Using nix-shell shebang with Cabal & Stack

I’m reading this section from the Nix Manual. I’m trying to run some turtle scripts, but I’m having a hard time making them work. Also I have neither cabal nor stack installed globally, which would probably made this a lot easier.

Here’s some minimally broken examples I’ve come with:

#! /usr/bin/env nix-shell
#! nix-shell -p stack
-- stack --resolver lts-14.00 script --package turtle --no-nix-pure

{-# LANGUAGE OverloadedStrings #-}

import           Turtle

main :: IO()
main = sh $ do
    echo "Hello World"

this one does not break, but gives me a nix-shell instead of trying to run the script.

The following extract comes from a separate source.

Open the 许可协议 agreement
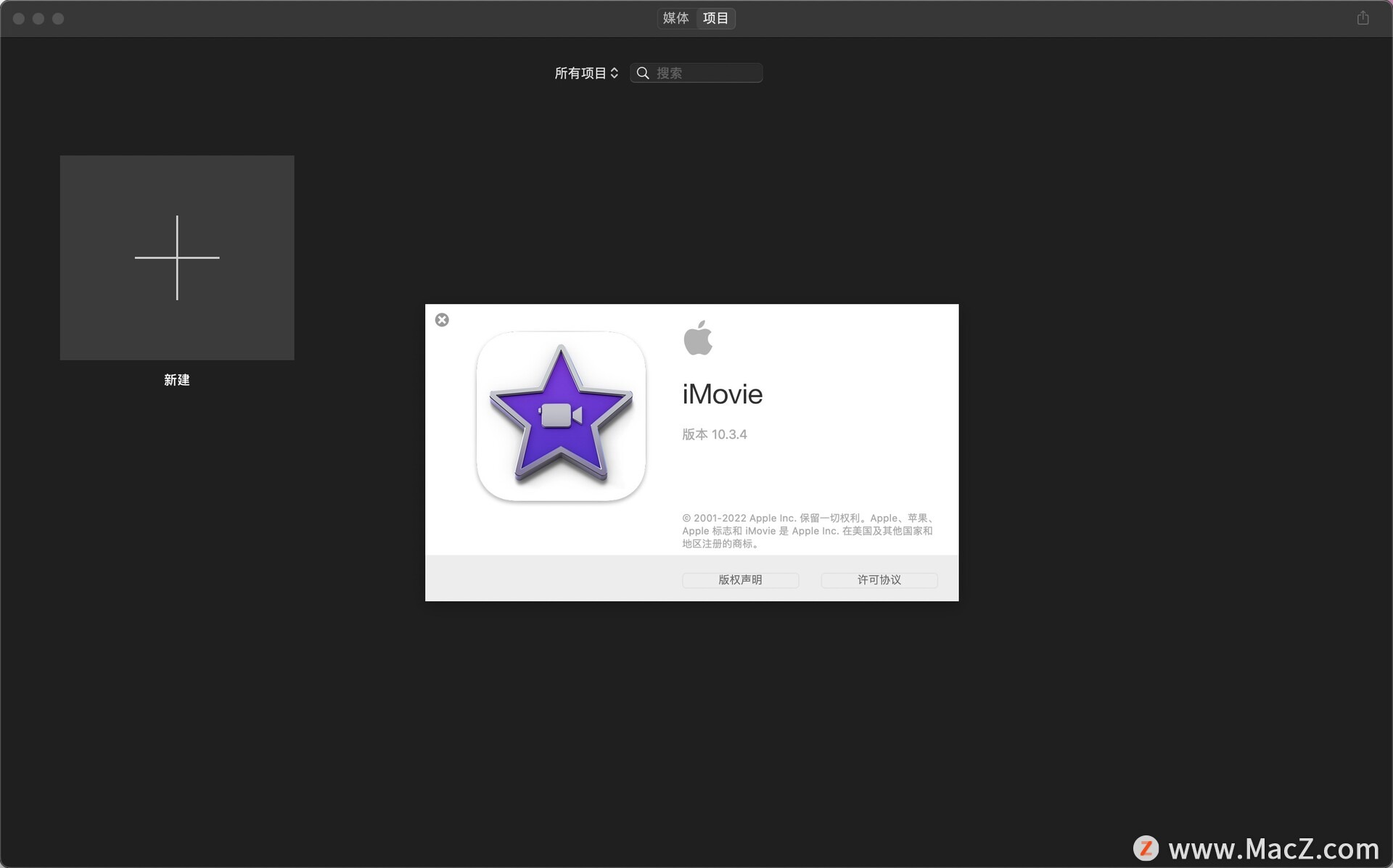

This second example is taken from the docs, it tries to run the script but fails:

#! /usr/bin/env nix-shell
#! nix-shell -i runghc -p haskellPackages.ghc haskellPackages.turtle

{-# LANGUAGE OverloadedStrings #-}

import           Turtle

main :: IO()
main = sh $ do
    echo "Hello World"

giving the following error:

    Could not find module ‘Turtle’
    Use -v to see a list of the files searched for.
  |
6 | import           Turtle
  | ^^^^^^^^^^^^^^^^^^^^^^^

Any hints on how I could made some or both of these scripts works with the nix-shell shebang?

#! /usr/bin/env nix-shell
#! nix-shell -i runghc -p "haskellPackages.ghcWithPackages (p: [p.turtle])"

{-# LANGUAGE OverloadedStrings #-}

import           Turtle

main :: IO()
main = sh $ do
    echo "Hello World"

1 Like

For completeness here’s how to do it with stack instead of a wrapped ghc.

#! /usr/bin/env nix-shell
-- stack --resolver lts-16.0 script --package turtle --no-nix-pure
#! nix-shell -p stack -i stack

{-# LANGUAGE OverloadedStrings #-}

import           Turtle

main :: IO()
main = sh $ do
  echo "Hello World"

3 Likes

you can use 2 shebang lines …? wow :brain: . Didn’t realize this was even a possibility.